TASK REQUIREMENTS =
A: Can you transcribe everything in the post on fuel poverty from "The package of" down to "heating the poor?"?
B: Answer these questions from the post on fuel poverty:
(i) How much does the energy sector currently spend a year combating fuel poverty?
(ii) What reportedly forced the package of measures to be postponed?
(iii) Which carmaker is named in the post?

PASSAGE TO READ =
The Compass folks are really rather upset that even Gordon Brown ( yes, even!) has realised that a windfall tax on the energy companies isn't a good idea as this this little article shows. But we'll leave them weeping their bitter tears at the failure of their populaist advancement of an entirely silly idea and concentrate just one one point then mention almost in passing:

The package of measures he had hoped to be able to announce this week to help people cope reportedly had to be postponed due to continuing wrangling with the energy sector, a sector which currently spends a paltry £50 million a year combating fuel poverty.

Where on earth does it come from, this idea that the energy companies themselves should be paying to combat fuel poverty? What stupidity are they propounding now?

We don't suggest that Tesco's should feed the poor at cheaper rates than the rest of us, don't demand that Aston Martin makes a low cost model affordable by everyman. We don't insist that brewers make cheap beer so that the low paid can also get a buzz on (rather the opposite actually). So where does this thought come from, that the energy companies are responsible for heating the poor?

Stored items =
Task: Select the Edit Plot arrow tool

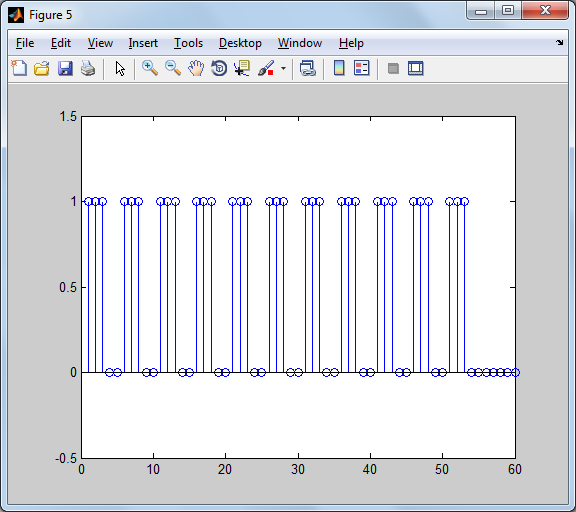Action: coord(120,68)
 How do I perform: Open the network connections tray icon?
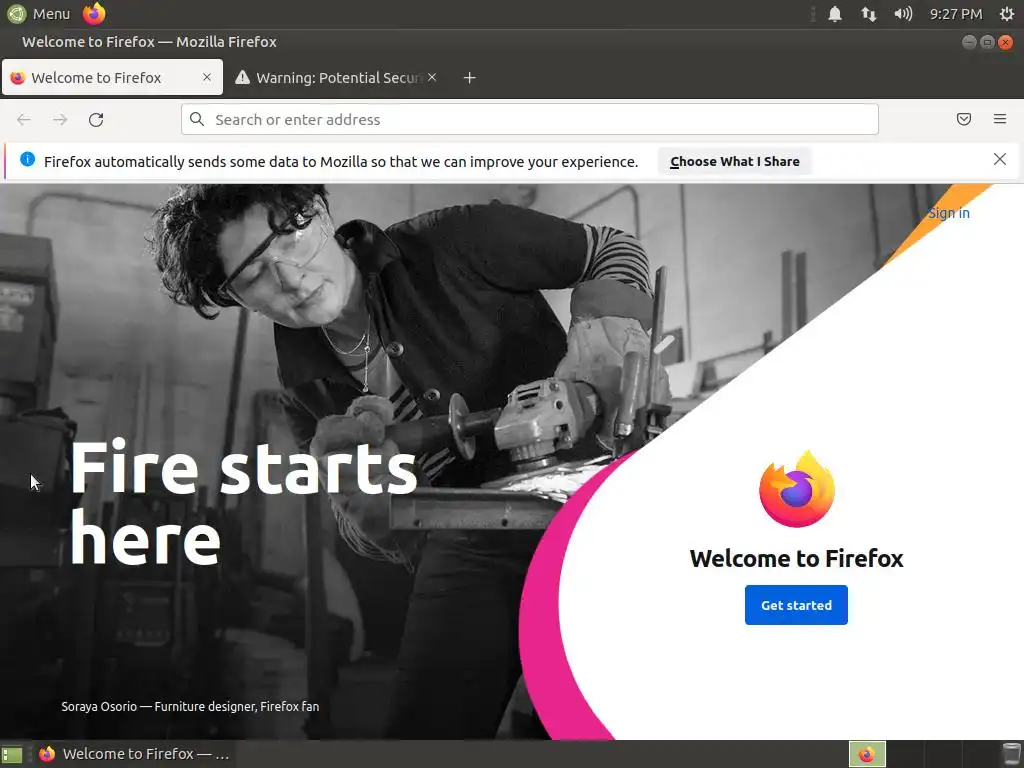pyautogui.click(x=869, y=14)
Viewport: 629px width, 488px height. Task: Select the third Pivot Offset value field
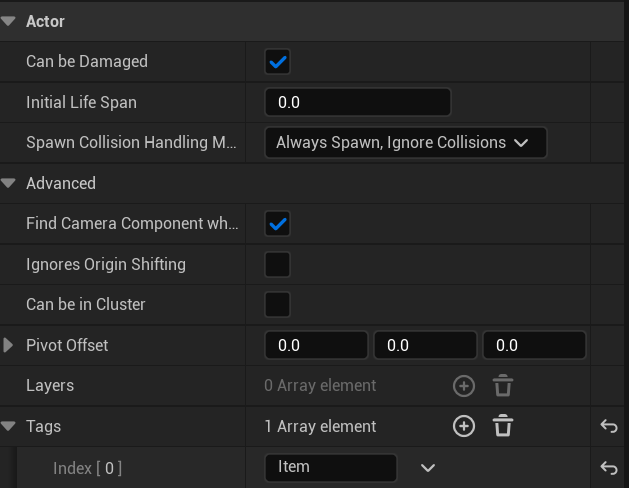(534, 345)
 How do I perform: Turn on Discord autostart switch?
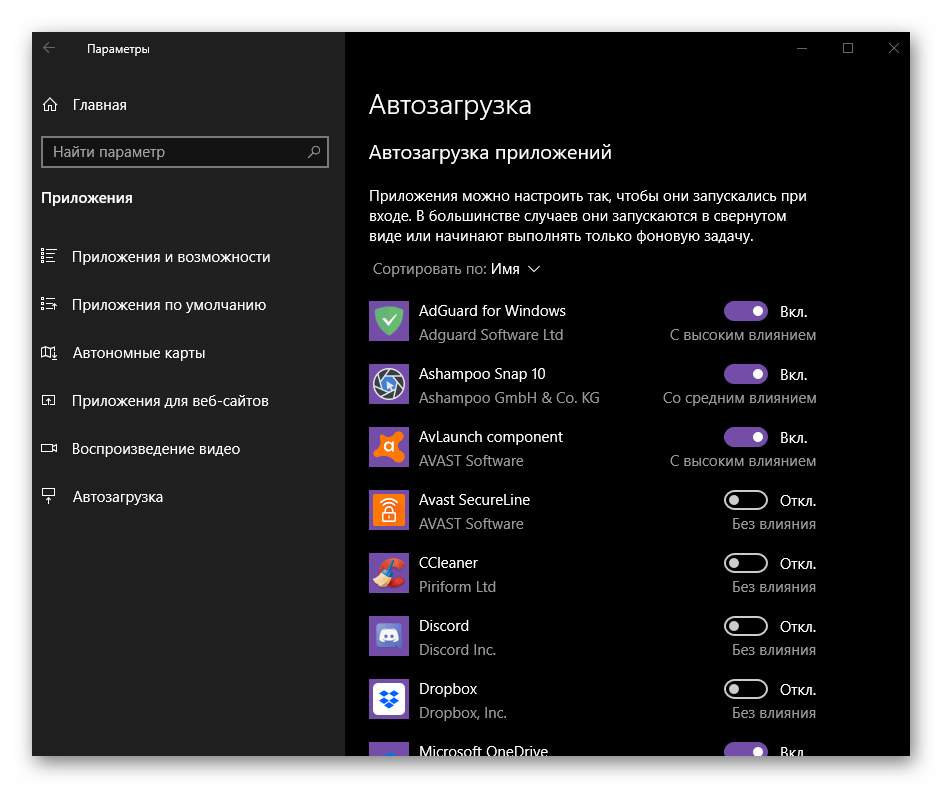click(745, 627)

RESPONSES TO THE EXERCISE =
A:
The package of measures he had hoped to be able to announce this week to help people cope reportedly had to be postponed due to continuing wrangling with the energy sector, a sector which currently spends a paltry £50 million a year combating fuel poverty.

Where on earth does it come from, this idea that the energy companies themselves should be paying to combat fuel poverty? What stupidity are they propounding now?

We don't suggest that Tesco's should feed the poor at cheaper rates than the rest of us, don't demand that Aston Martin makes a low cost model affordable by everyman. We don't insist that brewers make cheap beer so that the low paid can also get a buzz on (rather the opposite actually). So where does this thought come from, that the energy companies are responsible for heating the poor?

B:
(i) A paltry £50 million a year.
(ii) Continuing wrangling with the energy sector.
(iii) Aston Martin.